| Required task |
Convert the rows below into a Markdown table with two columns, "No." and "Line," giving each line its number and its text. Leave out blank lines.

*** Provided records ***

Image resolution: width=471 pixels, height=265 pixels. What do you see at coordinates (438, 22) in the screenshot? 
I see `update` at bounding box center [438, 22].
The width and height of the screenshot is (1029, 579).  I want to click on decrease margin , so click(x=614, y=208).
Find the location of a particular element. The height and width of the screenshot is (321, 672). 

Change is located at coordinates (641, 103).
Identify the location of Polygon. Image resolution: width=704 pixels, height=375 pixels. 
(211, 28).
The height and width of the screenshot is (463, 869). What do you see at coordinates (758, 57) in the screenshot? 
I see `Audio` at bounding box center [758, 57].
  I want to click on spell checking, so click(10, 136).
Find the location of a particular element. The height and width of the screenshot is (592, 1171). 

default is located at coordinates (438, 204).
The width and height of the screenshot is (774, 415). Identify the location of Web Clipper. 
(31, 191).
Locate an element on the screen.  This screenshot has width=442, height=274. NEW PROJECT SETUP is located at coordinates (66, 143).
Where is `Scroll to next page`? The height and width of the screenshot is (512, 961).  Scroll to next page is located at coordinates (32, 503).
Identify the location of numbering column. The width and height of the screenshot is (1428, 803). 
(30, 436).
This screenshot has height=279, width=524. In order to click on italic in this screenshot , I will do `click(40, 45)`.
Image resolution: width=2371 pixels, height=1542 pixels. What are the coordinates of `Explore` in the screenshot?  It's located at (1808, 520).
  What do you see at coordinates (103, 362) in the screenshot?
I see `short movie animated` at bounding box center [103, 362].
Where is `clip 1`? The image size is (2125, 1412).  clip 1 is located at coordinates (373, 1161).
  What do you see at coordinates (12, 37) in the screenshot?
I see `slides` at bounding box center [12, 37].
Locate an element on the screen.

***

| Solution to this task |
| No. | Line |
|---|---|
| 1 | Image resolution: width=471 pixels, height=265 pixels. What do you see at coordinates (438, 22) in the screenshot?  |
| 2 | I see `update` at bounding box center [438, 22]. |
| 3 | The width and height of the screenshot is (1029, 579).  I want to click on decrease margin , so click(x=614, y=208). |
| 4 | Find the location of a particular element. The height and width of the screenshot is (321, 672).  |
| 5 | Change is located at coordinates (641, 103). |
| 6 | Identify the location of Polygon. Image resolution: width=704 pixels, height=375 pixels.  |
| 7 | (211, 28). |
| 8 | The height and width of the screenshot is (463, 869). What do you see at coordinates (758, 57) in the screenshot?  |
| 9 | I see `Audio` at bounding box center [758, 57]. |
| 10 |   I want to click on spell checking, so click(10, 136). |
| 11 | Find the location of a particular element. The height and width of the screenshot is (592, 1171).  |
| 12 | default is located at coordinates (438, 204). |
| 13 | The width and height of the screenshot is (774, 415). Identify the location of Web Clipper.  |
| 14 | (31, 191). |
| 15 | Locate an element on the screen.  This screenshot has width=442, height=274. NEW PROJECT SETUP is located at coordinates (66, 143). |
| 16 | Where is `Scroll to next page`? The height and width of the screenshot is (512, 961).  Scroll to next page is located at coordinates (32, 503). |
| 17 | Identify the location of numbering column. The width and height of the screenshot is (1428, 803).  |
| 18 | (30, 436). |
| 19 | This screenshot has height=279, width=524. In order to click on italic in this screenshot , I will do `click(40, 45)`. |
| 20 | Image resolution: width=2371 pixels, height=1542 pixels. What are the coordinates of `Explore` in the screenshot?  It's located at (1808, 520). |
| 21 |   What do you see at coordinates (103, 362) in the screenshot? |
| 22 | I see `short movie animated` at bounding box center [103, 362]. |
| 23 | Where is `clip 1`? The image size is (2125, 1412).  clip 1 is located at coordinates (373, 1161). |
| 24 |   What do you see at coordinates (12, 37) in the screenshot? |
| 25 | I see `slides` at bounding box center [12, 37]. |
| 26 | Locate an element on the screen. |